Ce torpillage, décisif dans la rupture des relations diplomatiques entre l’Allemagne et les États-Unis, est abondamment relayé par la presse internationale. L’opinion publique est profondément choquée. Des artistes, tels que la peintre boulonnaise Valentine Gross, future épouse de Jean Hugo, l’arrière-petit-fils de l’écrivain, immortalisent l’événement. Cette épreuve d’essai, acquise il y a peu de temps par les archives départementales, est consultable en salle de lecture sous la cote 4 Fi 4089 et visible sur le site Arcadja.
Le 4 mai 1916, craignant une entrée en guerre des États-Unis, l’Allemagne publie la « promesse du Sussex », un manifeste qui s’engage à limiter la guerre sous-marine à outrance aux navires de guerre. La rupture de cet engagement en janvier 1917 déclenche l’étape décisive de la première bataille de l’Atlantique.
Le torpillage du "SUSSEX" - Une note officielle
Par ordre de l’autorité supérieure il nous avait été interdit de parler du torpillage du Sussex.
Le ministre de la Marine nous communique la note suivante :
Le paquebot anglais Sussex, qui portait 380 passagers environ, a été torpillé dans la Manche, le 24, par un sous-marin ennemi. Le capitaine a aperçu la torpille à environ 100 mètres du bord et a manœuvré immédiatement pour l’éviter ; mais le navire a été atteint à l’avant qui a été détruit. Le bâtiment a cependant continué à flotter.
La chute du mât avait amené la destruction d’une partie de l’antenne de T.S.F., de plus, quand une antenne de fortune a été prête, l’opérateur a, par erreur, signalé une position inexacte ce qui a égaré les recherches des torpilleurs et patrouilleurs et retardé par suite l’arrivée des secours.
Un des patrouilleurs, la Marie-Thérèse, a pu cependant découvrir le bâtiment en détresse et ramener à Boulogne la plus grande partie des passagers. Les autres ont été conduits en Angleterre par des contre-torpilleurs anglais, arrivés presqu’en même temps que la Marie-Thérèse sur les lieux du sinistre.
Le Sussex a été remorqué à Boulogne par un bâtiment de ce port et y est actuellement en sûreté.
Malheureusement, l’explosion et le commencement de panique qui s’est produit parmi les passagers ont fait quelques victimes. Le nombre exact à l’heure actuelle n’en est pas encore connu mais on l’estime à une cinquantaine.
On mande de Londres à l’Information :
Une très haute personnalité anglaise figurait parmi les passagers du Sussex. Sa présence à bord avait dû être signalée au pirate allemand. Douze personnes ont péri dans les dortoirs.
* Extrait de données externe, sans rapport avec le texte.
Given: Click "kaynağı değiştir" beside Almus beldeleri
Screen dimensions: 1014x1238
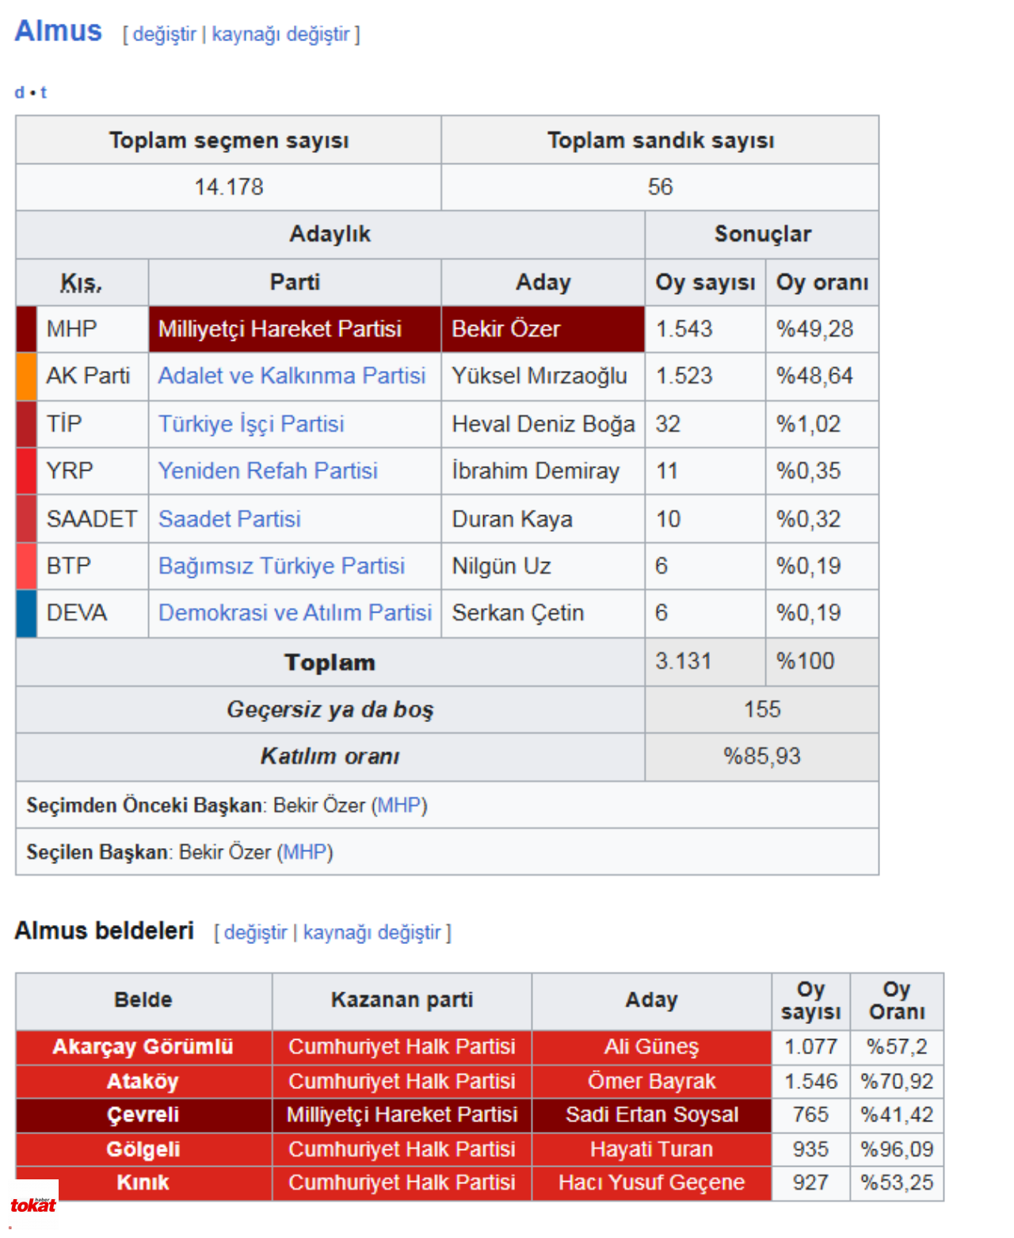Looking at the screenshot, I should pos(372,932).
De nombreux Américains, la plupart des femmes, étaient à bord du Sussex. Il y a des victimes parmi eux.
On serait ainsi sans nouvelles de M. Bliss, conseiller de l’ambassade des États-Unis à Paris.
Le chalutier boulonnais "Marie-Thérèse"
On est heureux de lire dans l’Écho de Paris ce passage qui vaut une citation à l’ordre du jour :
Aussitôt qu’elle eut été rétablie sur le Sussex, la radiotélégraphie lança un signal de détresse. Seulement, par une confusion que la catastrophe explique sans doute, elle indiquait comme lieu du sinistre un point situé à 23 milles de celui où le paquebot flottait. Les nombreux torpilleurs et chalutiers français qui sillonnent cette partie de la Manche accoururent à l’endroit désigné, mais ils n’y trouvèrent naturellement rien.
Enfin, l’un d’eux, le Marie-Thérèse, remarqua que les appels de détresse continuaient à venir par T.S.F. et qu’ils venaient de plus en plus distincts lorsqu’on avançait dans une direction déterminée. Continuant son exploration dans ce sens, il découvrit le Sussex et se hâta d’avertir les autres navires sauveteurs.
Une vingtaine d’entre eux parmi lesquels des destroyers anglais, se trouvèrent bientôt réunis autour du paquebot torpillé et purent organiser les secours.
La Croix du Pas-de-Calais, mardi 28 mars 1916. Archives départementales du Pas-de-Calais, PE 135/18.